Use eBPF-based time-in-state monitoring for groups of threads

Bug: 169279846

Test: atest libtimeinstate_test
Change-Id: I69de04cd93f065e4e2e4d78b7bb5a35fea8811ca
diff --git a/libs/cputimeinstate/Android.bp b/libs/cputimeinstate/Android.bp
index b1943a4..e3cd085 100644
--- a/libs/cputimeinstate/Android.bp
+++ b/libs/cputimeinstate/Android.bp
@@ -33,5 +33,6 @@
         "-Wall",
         "-Wextra",
     ],
+    require_root: true,
 }
 
diff --git a/libs/cputimeinstate/cputimeinstate.cpp b/libs/cputimeinstate/cputimeinstate.cpp
index 6058430..4209dc5 100644
--- a/libs/cputimeinstate/cputimeinstate.cpp
+++ b/libs/cputimeinstate/cputimeinstate.cpp
@@ -59,6 +59,7 @@
 static unique_fd gTisMapFd;
 static unique_fd gConcurrentMapFd;
 static unique_fd gUidLastUpdateMapFd;
+static unique_fd gPidTisMapFd;
 
 static std::optional<std::vector<uint32_t>> readNumbersFromFile(const std::string &path) {
     std::string data;
@@ -139,6 +140,12 @@
             unique_fd{bpf_obj_get(BPF_FS_PATH "map_time_in_state_uid_last_update_map")};
     if (gUidLastUpdateMapFd < 0) return false;
 
+    gPidTisMapFd = unique_fd{mapRetrieveRO(BPF_FS_PATH "map_time_in_state_pid_time_in_state_map")};
+    if (gPidTisMapFd < 0) return false;
+
+    unique_fd trackedPidMapFd(mapRetrieveWO(BPF_FS_PATH "map_time_in_state_pid_tracked_map"));
+    if (trackedPidMapFd < 0) return false;
+
     gInitialized = true;
     return true;
 }
@@ -222,7 +229,8 @@
     }
 
     gTracking = attachTracepointProgram("sched", "sched_switch") &&
-            attachTracepointProgram("power", "cpu_frequency");
+            attachTracepointProgram("power", "cpu_frequency") &&
+            attachTracepointProgram("sched", "sched_process_free");
     return gTracking;
 }
 
@@ -502,5 +510,106 @@
     return true;
 }
 
+bool startTrackingProcessCpuTimes(pid_t pid) {
+    if (!gInitialized && !initGlobals()) return false;
+
+    unique_fd trackedPidHashMapFd(
+            mapRetrieveWO(BPF_FS_PATH "map_time_in_state_pid_tracked_hash_map"));
+    if (trackedPidHashMapFd < 0) return false;
+
+    unique_fd trackedPidMapFd(mapRetrieveWO(BPF_FS_PATH "map_time_in_state_pid_tracked_map"));
+    if (trackedPidMapFd < 0) return false;
+
+    for (uint32_t index = 0; index < MAX_TRACKED_PIDS; index++) {
+        // Find first available [index, pid] entry in the pid_tracked_hash_map map
+        if (writeToMapEntry(trackedPidHashMapFd, &index, &pid, BPF_NOEXIST) != 0) {
+            if (errno != EEXIST) {
+                return false;
+            }
+            continue; // This index is already taken
+        }
+
+        tracked_pid_t tracked_pid = {.pid = pid, .state = TRACKED_PID_STATE_ACTIVE};
+        if (writeToMapEntry(trackedPidMapFd, &index, &tracked_pid, BPF_ANY) != 0) {
+            return false;
+        }
+        return true;
+    }
+    return false;
+}
+
+// Marks the specified task identified by its PID (aka TID) for CPU time-in-state tracking
+// aggregated with other tasks sharing the same TGID and aggregation key.

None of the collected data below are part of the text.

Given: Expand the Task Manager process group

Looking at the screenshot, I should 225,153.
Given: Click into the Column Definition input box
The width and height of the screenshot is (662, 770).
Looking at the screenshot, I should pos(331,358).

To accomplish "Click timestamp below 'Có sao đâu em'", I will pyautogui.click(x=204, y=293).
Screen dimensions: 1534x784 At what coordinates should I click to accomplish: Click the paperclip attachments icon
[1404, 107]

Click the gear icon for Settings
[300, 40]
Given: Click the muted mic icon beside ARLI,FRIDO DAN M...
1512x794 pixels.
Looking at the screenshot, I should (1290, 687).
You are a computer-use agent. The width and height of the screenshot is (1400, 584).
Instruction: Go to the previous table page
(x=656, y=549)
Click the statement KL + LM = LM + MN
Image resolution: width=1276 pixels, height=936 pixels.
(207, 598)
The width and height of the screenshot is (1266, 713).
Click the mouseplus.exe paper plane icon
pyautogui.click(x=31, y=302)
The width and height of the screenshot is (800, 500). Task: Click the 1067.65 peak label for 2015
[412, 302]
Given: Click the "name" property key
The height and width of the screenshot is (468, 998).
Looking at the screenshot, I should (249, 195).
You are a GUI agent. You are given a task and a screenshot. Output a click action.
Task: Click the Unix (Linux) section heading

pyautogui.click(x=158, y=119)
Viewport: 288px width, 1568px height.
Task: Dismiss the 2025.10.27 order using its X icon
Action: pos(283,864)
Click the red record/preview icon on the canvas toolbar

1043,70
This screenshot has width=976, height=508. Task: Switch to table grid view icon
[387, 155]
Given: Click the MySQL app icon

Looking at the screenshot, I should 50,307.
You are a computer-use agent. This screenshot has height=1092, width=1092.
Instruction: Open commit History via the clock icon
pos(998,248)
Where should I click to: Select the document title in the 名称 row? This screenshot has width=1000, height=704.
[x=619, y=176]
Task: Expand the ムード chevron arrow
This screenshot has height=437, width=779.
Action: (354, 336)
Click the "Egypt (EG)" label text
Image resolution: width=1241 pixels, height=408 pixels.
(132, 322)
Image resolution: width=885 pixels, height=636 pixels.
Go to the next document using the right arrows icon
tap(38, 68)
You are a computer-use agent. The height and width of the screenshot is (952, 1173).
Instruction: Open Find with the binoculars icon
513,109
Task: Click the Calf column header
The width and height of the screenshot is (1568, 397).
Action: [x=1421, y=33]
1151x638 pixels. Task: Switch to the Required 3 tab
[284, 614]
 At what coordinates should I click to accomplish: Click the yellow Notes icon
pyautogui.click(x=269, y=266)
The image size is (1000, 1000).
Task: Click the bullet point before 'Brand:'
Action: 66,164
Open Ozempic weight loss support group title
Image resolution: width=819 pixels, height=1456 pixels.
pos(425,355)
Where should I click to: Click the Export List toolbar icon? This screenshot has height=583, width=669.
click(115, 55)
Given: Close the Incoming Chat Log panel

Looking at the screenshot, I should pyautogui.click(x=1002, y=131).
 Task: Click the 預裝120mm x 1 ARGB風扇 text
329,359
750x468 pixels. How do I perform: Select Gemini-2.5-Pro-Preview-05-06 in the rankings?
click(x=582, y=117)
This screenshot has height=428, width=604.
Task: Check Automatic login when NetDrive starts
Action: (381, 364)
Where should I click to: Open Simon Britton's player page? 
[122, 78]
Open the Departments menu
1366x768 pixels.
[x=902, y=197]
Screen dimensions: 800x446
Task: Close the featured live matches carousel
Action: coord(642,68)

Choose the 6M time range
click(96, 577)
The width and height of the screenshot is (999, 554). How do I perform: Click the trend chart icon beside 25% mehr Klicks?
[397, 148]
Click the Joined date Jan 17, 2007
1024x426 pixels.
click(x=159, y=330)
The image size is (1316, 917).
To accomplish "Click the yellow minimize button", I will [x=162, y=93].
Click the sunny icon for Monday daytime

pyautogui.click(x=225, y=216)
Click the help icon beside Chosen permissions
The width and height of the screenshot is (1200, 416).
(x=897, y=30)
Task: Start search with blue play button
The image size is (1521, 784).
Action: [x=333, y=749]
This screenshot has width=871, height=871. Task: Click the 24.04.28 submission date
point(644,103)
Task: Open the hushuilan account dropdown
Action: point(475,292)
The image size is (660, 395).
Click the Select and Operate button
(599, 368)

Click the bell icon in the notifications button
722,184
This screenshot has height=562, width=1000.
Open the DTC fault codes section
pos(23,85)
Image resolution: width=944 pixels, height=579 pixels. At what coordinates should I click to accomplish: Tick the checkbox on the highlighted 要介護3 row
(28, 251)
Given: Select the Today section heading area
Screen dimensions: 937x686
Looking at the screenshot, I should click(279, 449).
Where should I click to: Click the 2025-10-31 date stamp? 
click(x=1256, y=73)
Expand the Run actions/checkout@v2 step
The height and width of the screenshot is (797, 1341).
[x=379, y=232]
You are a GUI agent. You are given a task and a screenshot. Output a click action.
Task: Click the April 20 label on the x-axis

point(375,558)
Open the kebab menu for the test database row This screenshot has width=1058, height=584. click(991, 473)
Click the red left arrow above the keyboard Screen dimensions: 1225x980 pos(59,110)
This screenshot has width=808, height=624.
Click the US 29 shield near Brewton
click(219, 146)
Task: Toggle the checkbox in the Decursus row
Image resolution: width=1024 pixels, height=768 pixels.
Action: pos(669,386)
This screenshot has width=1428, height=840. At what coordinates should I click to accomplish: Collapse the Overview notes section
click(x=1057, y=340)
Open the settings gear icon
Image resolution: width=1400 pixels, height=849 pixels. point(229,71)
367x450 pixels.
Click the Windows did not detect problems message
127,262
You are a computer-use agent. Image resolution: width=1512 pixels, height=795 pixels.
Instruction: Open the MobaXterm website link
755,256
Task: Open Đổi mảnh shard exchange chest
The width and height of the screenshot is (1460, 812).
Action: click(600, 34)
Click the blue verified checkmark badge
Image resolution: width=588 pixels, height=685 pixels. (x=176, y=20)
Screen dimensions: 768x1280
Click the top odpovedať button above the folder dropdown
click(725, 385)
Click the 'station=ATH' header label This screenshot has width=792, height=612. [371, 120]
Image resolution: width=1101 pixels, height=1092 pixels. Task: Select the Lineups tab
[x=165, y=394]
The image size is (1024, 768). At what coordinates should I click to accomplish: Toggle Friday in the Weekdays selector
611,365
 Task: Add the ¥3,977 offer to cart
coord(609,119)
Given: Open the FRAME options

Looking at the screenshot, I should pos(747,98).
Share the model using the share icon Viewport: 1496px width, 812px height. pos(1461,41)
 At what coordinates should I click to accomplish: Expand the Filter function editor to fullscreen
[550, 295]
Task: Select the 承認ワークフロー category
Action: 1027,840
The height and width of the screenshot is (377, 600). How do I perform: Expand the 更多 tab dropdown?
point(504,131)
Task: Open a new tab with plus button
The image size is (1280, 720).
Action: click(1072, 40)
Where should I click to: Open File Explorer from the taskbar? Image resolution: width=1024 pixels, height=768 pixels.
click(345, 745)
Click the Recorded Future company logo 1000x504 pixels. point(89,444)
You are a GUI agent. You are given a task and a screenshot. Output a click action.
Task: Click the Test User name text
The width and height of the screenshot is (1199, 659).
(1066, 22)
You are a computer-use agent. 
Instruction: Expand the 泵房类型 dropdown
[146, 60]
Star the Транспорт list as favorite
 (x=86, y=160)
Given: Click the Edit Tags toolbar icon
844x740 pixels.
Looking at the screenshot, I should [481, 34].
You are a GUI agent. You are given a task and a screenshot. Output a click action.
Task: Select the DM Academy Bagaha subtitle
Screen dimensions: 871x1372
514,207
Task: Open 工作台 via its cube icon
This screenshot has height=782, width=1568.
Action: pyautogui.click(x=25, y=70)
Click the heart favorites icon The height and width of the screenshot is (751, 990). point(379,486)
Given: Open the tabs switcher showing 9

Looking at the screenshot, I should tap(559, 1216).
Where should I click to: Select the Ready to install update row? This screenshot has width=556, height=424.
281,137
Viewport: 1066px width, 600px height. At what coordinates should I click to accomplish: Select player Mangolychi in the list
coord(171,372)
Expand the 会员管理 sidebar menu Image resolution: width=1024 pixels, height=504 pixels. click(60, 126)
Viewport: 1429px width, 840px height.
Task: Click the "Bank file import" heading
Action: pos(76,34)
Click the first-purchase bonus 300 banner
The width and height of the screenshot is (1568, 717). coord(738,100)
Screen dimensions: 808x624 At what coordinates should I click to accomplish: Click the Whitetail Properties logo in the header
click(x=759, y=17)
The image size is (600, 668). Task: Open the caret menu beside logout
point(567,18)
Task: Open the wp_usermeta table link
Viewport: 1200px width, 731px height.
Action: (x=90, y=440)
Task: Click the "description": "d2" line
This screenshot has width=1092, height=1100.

+bool startAggregatingTaskCpuTimes(pid_t pid, uint16_t aggregationKey) {
+    if (!gInitialized && !initGlobals()) return false;
+
+    unique_fd taskAggregationMapFd(
+            mapRetrieveWO(BPF_FS_PATH "map_time_in_state_pid_task_aggregation_map"));
+    if (taskAggregationMapFd < 0) return false;
+
+    return writeToMapEntry(taskAggregationMapFd, &pid, &aggregationKey, BPF_ANY) == 0;
+}
+
+// Retrieves the times in ns that each thread spent running at each CPU freq, aggregated by
+// aggregation key.
+// Return contains no value on error, otherwise it contains a map from aggregation keys
+// to vectors of vectors using the format:
+// { aggKey0 -> [[t0_0_0, t0_0_1, ...], [t0_1_0, t0_1_1, ...], ...],
+//   aggKey1 -> [[t1_0_0, t1_0_1, ...], [t1_1_0, t1_1_1, ...], ...], ... }
+// where ti_j_k is the ns tid i spent running on the jth cluster at the cluster's kth lowest freq.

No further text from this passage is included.